Taipei, May 3 (CNA) The Taipei City government said Wednesday that the media’s revealing the name of a promising young writer who killed herself last week after allegedly being raped by her cram school teacher during her teenage years does not violate the law as the case matters much to social justice.
Its statement came amid heated debate over whether hiding the identity of Lin Yi-han (林奕含), who published a bestselling novel this year about a girl raped by her teacher, in news reports is in accordance of the law that aims at protecting sexual assault victims or rather serves to demean her.
Chien Yu-yen (簡余晏), head of the city’s Department of Information and Tourism, said Lin’s name should be disclosed because the issue behind her death matters a lot to social justice.

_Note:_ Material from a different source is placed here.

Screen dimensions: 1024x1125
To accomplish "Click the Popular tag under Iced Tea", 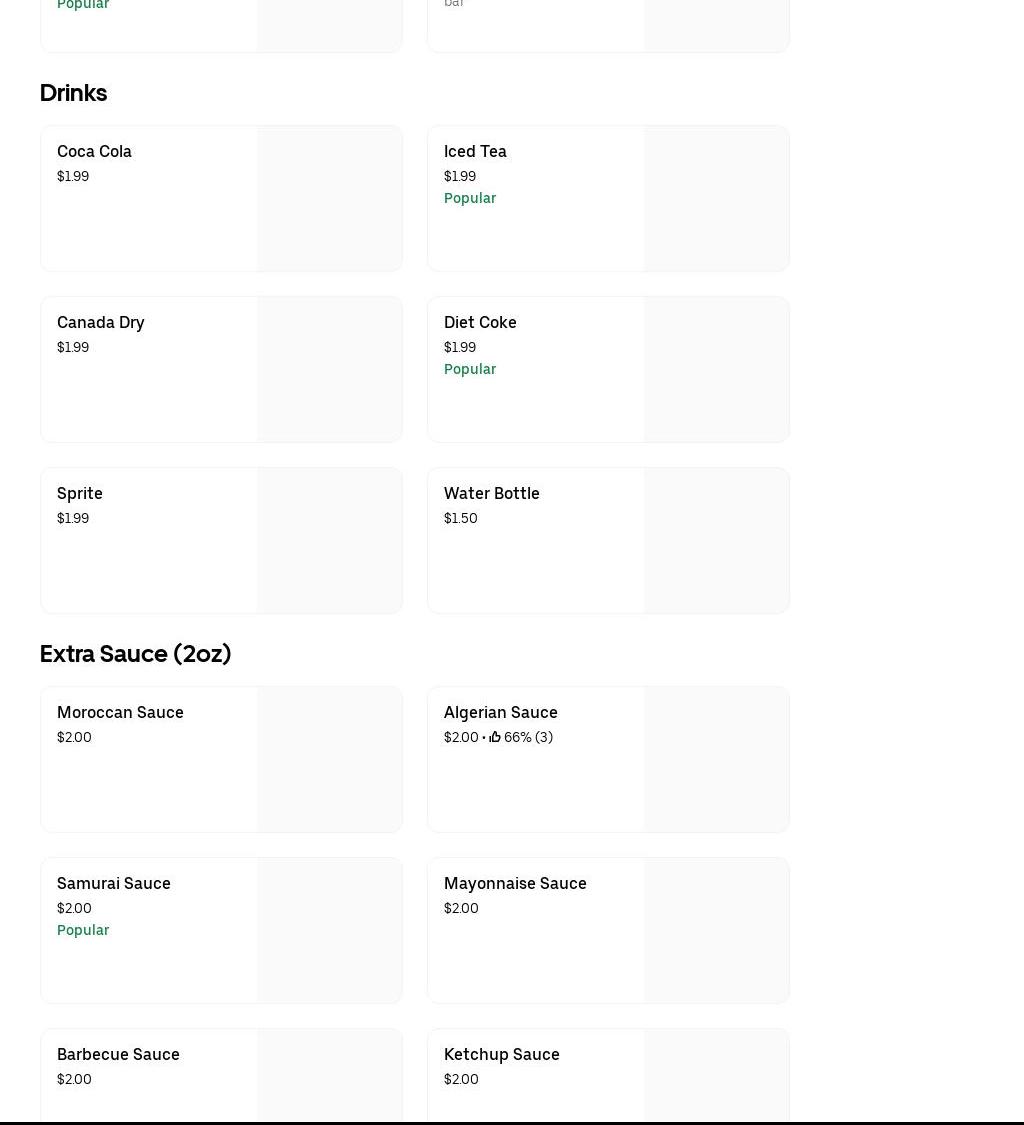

Naming her in the news reports is the right thing to do also because her parents had already issued a public statement through her publisher, alleging that their daughter was the victim of sexual assault, Chien said.

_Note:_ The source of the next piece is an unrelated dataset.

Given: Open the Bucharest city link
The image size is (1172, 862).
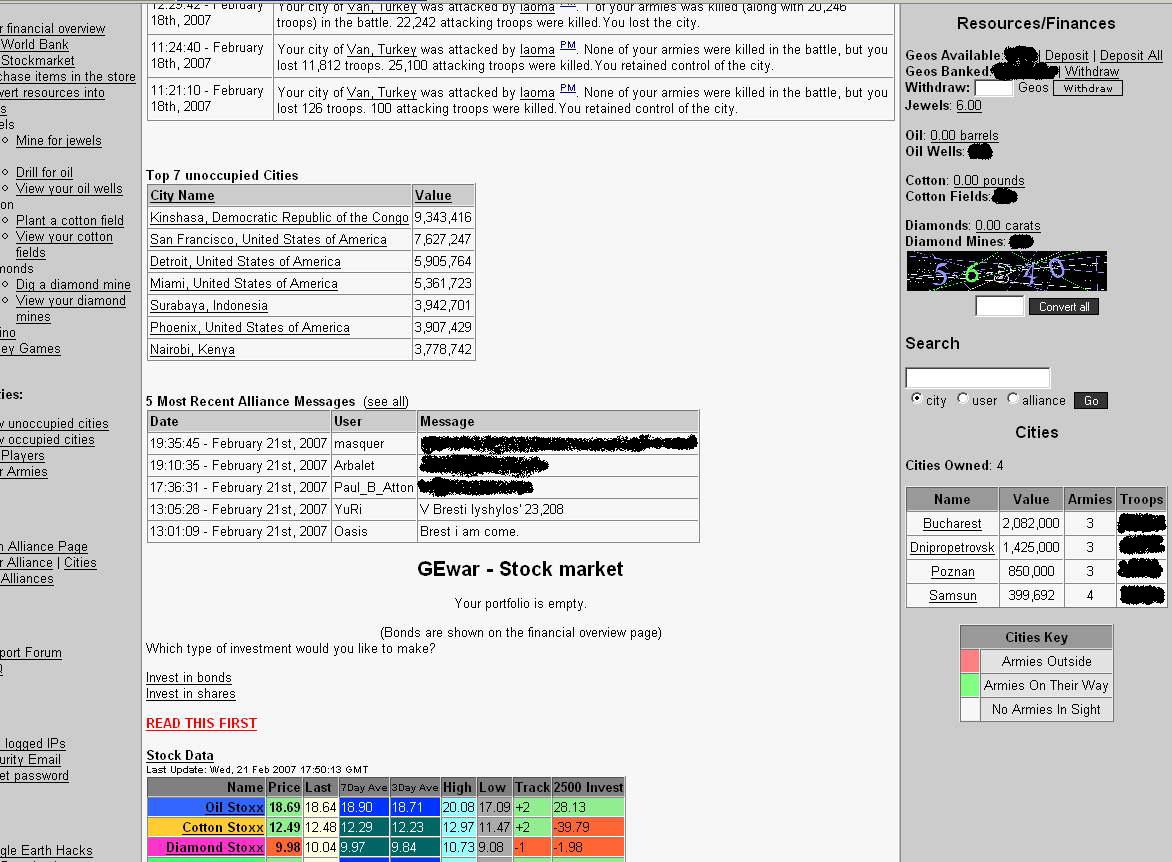Looking at the screenshot, I should (x=952, y=524).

Disclosure of her name does not violate Article 13 of the Sexual Assault Crime Prevention Act, which stipulates that “publicity material, publications, broadcasts, television, internet contents or other kinds of media should not report or publish the name or any other personal identifiable information about the victim.”
It notes that there will be no such limitation if the authorities consider disclosing the information is necessary because it matters to social justice.

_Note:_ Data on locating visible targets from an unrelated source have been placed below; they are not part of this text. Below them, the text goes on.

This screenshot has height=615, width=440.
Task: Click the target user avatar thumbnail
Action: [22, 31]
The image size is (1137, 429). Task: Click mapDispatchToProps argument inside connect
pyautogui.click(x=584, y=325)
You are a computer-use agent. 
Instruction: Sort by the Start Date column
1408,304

Chien said Taipei Mayor Ko Wen-je (柯文哲) has been stressing the importance of “facts.” Hiding Lin’s identity, in this case, means she’s not getting what she deserves, Chien said.
Immediately after the publisher named Lin in the statement provided by her parents last week, the Ministry of Health and Welfare warned that such a move could result in a fine for violating the act, triggering criticism from many.
However, Health Minister Chen Shih-chung said during a legislative session Wednesday that no fine would be levied against the writer’s parents, noting that the warning was meant to protect the victim.